▶ **Set task**:
Convert every line of the rows below into a two-column Markdown table headed Row No. and Line Text, numbering the lines in order and leaving out blank ones.
— start Records shown —
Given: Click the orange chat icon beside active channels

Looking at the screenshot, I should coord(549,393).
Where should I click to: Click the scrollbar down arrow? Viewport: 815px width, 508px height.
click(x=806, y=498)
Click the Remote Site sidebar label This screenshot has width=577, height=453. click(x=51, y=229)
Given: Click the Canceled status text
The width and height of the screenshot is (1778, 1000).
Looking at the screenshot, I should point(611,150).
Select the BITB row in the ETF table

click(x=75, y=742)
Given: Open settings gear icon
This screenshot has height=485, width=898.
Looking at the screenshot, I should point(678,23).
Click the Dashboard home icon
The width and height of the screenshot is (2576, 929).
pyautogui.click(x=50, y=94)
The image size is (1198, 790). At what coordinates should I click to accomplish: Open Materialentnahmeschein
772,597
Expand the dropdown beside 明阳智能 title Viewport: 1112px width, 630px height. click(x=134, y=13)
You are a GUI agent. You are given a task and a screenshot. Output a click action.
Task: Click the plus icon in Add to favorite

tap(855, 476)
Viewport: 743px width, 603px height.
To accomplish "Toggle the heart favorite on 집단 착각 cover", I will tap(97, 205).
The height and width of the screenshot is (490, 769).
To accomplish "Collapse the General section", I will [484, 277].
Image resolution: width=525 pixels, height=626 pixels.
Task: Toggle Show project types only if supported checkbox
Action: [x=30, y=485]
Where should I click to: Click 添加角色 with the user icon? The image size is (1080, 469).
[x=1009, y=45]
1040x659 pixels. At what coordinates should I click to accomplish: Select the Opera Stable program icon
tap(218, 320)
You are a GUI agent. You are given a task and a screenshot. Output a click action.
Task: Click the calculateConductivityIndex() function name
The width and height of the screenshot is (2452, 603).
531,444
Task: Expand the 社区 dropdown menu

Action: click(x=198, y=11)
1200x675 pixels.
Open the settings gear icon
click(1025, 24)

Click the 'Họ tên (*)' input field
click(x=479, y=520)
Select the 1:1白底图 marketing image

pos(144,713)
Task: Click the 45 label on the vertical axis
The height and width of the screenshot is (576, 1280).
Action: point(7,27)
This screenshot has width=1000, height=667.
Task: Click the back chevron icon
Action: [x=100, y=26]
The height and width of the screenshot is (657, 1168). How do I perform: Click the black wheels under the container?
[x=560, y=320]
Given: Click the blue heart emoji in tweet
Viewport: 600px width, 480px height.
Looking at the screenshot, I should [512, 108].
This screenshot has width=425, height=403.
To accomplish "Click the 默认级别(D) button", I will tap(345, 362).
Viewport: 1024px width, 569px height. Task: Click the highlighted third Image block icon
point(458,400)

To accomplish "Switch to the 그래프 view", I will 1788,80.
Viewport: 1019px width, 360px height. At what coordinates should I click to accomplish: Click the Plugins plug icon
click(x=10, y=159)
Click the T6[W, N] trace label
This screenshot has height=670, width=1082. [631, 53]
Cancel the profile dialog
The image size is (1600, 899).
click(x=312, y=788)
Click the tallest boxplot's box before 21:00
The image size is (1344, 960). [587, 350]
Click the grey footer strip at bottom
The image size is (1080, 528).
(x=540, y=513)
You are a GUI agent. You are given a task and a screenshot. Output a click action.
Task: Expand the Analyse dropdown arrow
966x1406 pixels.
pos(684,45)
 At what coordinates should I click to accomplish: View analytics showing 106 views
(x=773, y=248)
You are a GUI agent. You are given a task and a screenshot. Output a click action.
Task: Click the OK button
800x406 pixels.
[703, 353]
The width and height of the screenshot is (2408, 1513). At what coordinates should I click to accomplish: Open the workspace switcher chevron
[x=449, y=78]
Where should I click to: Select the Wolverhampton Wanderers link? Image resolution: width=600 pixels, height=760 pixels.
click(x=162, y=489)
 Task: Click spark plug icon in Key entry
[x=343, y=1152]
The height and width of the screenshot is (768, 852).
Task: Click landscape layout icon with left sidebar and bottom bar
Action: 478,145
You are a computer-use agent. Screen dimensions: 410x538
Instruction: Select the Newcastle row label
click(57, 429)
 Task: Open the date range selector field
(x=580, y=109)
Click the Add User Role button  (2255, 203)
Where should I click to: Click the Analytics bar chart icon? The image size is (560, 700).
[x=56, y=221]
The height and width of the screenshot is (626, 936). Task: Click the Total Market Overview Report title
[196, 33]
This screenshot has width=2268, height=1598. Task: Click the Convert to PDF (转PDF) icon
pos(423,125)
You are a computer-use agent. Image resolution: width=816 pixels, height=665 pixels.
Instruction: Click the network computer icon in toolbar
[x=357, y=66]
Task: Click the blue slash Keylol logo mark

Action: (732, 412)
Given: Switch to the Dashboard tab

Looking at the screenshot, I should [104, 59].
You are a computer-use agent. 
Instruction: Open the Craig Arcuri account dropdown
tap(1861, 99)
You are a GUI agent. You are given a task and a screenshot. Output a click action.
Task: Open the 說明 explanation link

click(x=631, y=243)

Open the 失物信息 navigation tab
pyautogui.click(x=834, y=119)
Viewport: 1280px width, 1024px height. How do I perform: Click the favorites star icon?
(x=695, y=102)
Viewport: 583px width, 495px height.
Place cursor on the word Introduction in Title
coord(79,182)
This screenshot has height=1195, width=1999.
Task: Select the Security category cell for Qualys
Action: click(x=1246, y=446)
— end Records shown —
▶ **Result**:
| Row No. | Line Text |
|---|---|
| 1 | Given: Click the orange chat icon beside active channels |
| 2 | Looking at the screenshot, I should coord(549,393). |
| 3 | Where should I click to: Click the scrollbar down arrow? Viewport: 815px width, 508px height. |
| 4 | click(x=806, y=498) |
| 5 | Click the Remote Site sidebar label This screenshot has width=577, height=453. click(x=51, y=229) |
| 6 | Given: Click the Canceled status text |
| 7 | The width and height of the screenshot is (1778, 1000). |
| 8 | Looking at the screenshot, I should point(611,150). |
| 9 | Select the BITB row in the ETF table |
| 10 | click(x=75, y=742) |
| 11 | Given: Open settings gear icon |
| 12 | This screenshot has height=485, width=898. |
| 13 | Looking at the screenshot, I should point(678,23). |
| 14 | Click the Dashboard home icon |
| 15 | The width and height of the screenshot is (2576, 929). |
| 16 | pyautogui.click(x=50, y=94) |
| 17 | The image size is (1198, 790). At what coordinates should I click to accomplish: Open Materialentnahmeschein |
| 18 | 772,597 |
| 19 | Expand the dropdown beside 明阳智能 title Viewport: 1112px width, 630px height. click(x=134, y=13) |
| 20 | You are a GUI agent. You are given a task and a screenshot. Output a click action. |
| 21 | Task: Click the plus icon in Add to favorite |
| 22 | tap(855, 476) |
| 23 | Viewport: 743px width, 603px height. |
| 24 | To accomplish "Toggle the heart favorite on 집단 착각 cover", I will tap(97, 205). |
| 25 | The height and width of the screenshot is (490, 769). |
| 26 | To accomplish "Collapse the General section", I will [484, 277]. |
| 27 | Image resolution: width=525 pixels, height=626 pixels. |
| 28 | Task: Toggle Show project types only if supported checkbox |
| 29 | Action: [x=30, y=485] |
| 30 | Where should I click to: Click 添加角色 with the user icon? The image size is (1080, 469). |
| 31 | [x=1009, y=45] |
| 32 | 1040x659 pixels. At what coordinates should I click to accomplish: Select the Opera Stable program icon |
| 33 | tap(218, 320) |
| 34 | You are a GUI agent. You are given a task and a screenshot. Output a click action. |
| 35 | Task: Click the calculateConductivityIndex() function name |
| 36 | The width and height of the screenshot is (2452, 603). |
| 37 | 531,444 |
| 38 | Task: Expand the 社区 dropdown menu |
| 39 | Action: click(x=198, y=11) |
| 40 | 1200x675 pixels. |
| 41 | Open the settings gear icon |
| 42 | click(1025, 24) |
| 43 | Click the 'Họ tên (*)' input field |
| 44 | click(x=479, y=520) |
| 45 | Select the 1:1白底图 marketing image |
| 46 | pos(144,713) |
| 47 | Task: Click the 45 label on the vertical axis |
| 48 | The height and width of the screenshot is (576, 1280). |
| 49 | Action: point(7,27) |
| 50 | This screenshot has width=1000, height=667. |
| 51 | Task: Click the back chevron icon |
| 52 | Action: [x=100, y=26] |
| 53 | The height and width of the screenshot is (657, 1168). How do I perform: Click the black wheels under the container? |
| 54 | [x=560, y=320] |
| 55 | Given: Click the blue heart emoji in tweet |
| 56 | Viewport: 600px width, 480px height. |
| 57 | Looking at the screenshot, I should [512, 108]. |
| 58 | This screenshot has width=425, height=403. |
| 59 | To accomplish "Click the 默认级别(D) button", I will tap(345, 362). |
| 60 | Viewport: 1024px width, 569px height. Task: Click the highlighted third Image block icon |
| 61 | point(458,400) |
| 62 | To accomplish "Switch to the 그래프 view", I will 1788,80. |
| 63 | Viewport: 1019px width, 360px height. At what coordinates should I click to accomplish: Click the Plugins plug icon |
| 64 | click(x=10, y=159) |
| 65 | Click the T6[W, N] trace label |
| 66 | This screenshot has height=670, width=1082. [631, 53] |
| 67 | Cancel the profile dialog |
| 68 | The image size is (1600, 899). |
| 69 | click(x=312, y=788) |
| 70 | Click the tallest boxplot's box before 21:00 |
| 71 | The image size is (1344, 960). [587, 350] |
| 72 | Click the grey footer strip at bottom |
| 73 | The image size is (1080, 528). |
| 74 | (x=540, y=513) |
| 75 | You are a GUI agent. You are given a task and a screenshot. Output a click action. |
| 76 | Task: Expand the Analyse dropdown arrow |
| 77 | 966x1406 pixels. |
| 78 | pos(684,45) |
| 79 |  At what coordinates should I click to accomplish: View analytics showing 106 views |
| 80 | (x=773, y=248) |
| 81 | You are a GUI agent. You are given a task and a screenshot. Output a click action. |
| 82 | Task: Click the OK button |
| 83 | 800x406 pixels. |
| 84 | [703, 353] |
| 85 | The width and height of the screenshot is (2408, 1513). At what coordinates should I click to accomplish: Open the workspace switcher chevron |
| 86 | [x=449, y=78] |
| 87 | Where should I click to: Select the Wolverhampton Wanderers link? Image resolution: width=600 pixels, height=760 pixels. |
| 88 | click(x=162, y=489) |
| 89 |  Task: Click spark plug icon in Key entry |
| 90 | [x=343, y=1152] |
| 91 | The height and width of the screenshot is (768, 852). |
| 92 | Task: Click landscape layout icon with left sidebar and bottom bar |
| 93 | Action: 478,145 |
| 94 | You are a computer-use agent. Screen dimensions: 410x538 |
| 95 | Instruction: Select the Newcastle row label |
| 96 | click(57, 429) |
| 97 |  Task: Open the date range selector field |
| 98 | (x=580, y=109) |
| 99 | Click the Add User Role button  (2255, 203) |
| 100 | Where should I click to: Click the Analytics bar chart icon? The image size is (560, 700). |
| 101 | [x=56, y=221] |
| 102 | The height and width of the screenshot is (626, 936). Task: Click the Total Market Overview Report title |
| 103 | [196, 33] |
| 104 | This screenshot has width=2268, height=1598. Task: Click the Convert to PDF (转PDF) icon |
| 105 | pos(423,125) |
| 106 | You are a computer-use agent. Image resolution: width=816 pixels, height=665 pixels. |
| 107 | Instruction: Click the network computer icon in toolbar |
| 108 | [x=357, y=66] |
| 109 | Task: Click the blue slash Keylol logo mark |
| 110 | Action: (732, 412) |
| 111 | Given: Switch to the Dashboard tab |
| 112 | Looking at the screenshot, I should [104, 59]. |
| 113 | You are a computer-use agent.  |
| 114 | Instruction: Open the Craig Arcuri account dropdown |
| 115 | tap(1861, 99) |
| 116 | You are a GUI agent. You are given a task and a screenshot. Output a click action. |
| 117 | Task: Open the 說明 explanation link |
| 118 | click(x=631, y=243) |
| 119 | Open the 失物信息 navigation tab |
| 120 | pyautogui.click(x=834, y=119) |
| 121 | Viewport: 1280px width, 1024px height. How do I perform: Click the favorites star icon? |
| 122 | (x=695, y=102) |
| 123 | Viewport: 583px width, 495px height. |
| 124 | Place cursor on the word Introduction in Title |
| 125 | coord(79,182) |
| 126 | This screenshot has height=1195, width=1999. |
| 127 | Task: Select the Security category cell for Qualys |
| 128 | Action: click(x=1246, y=446) |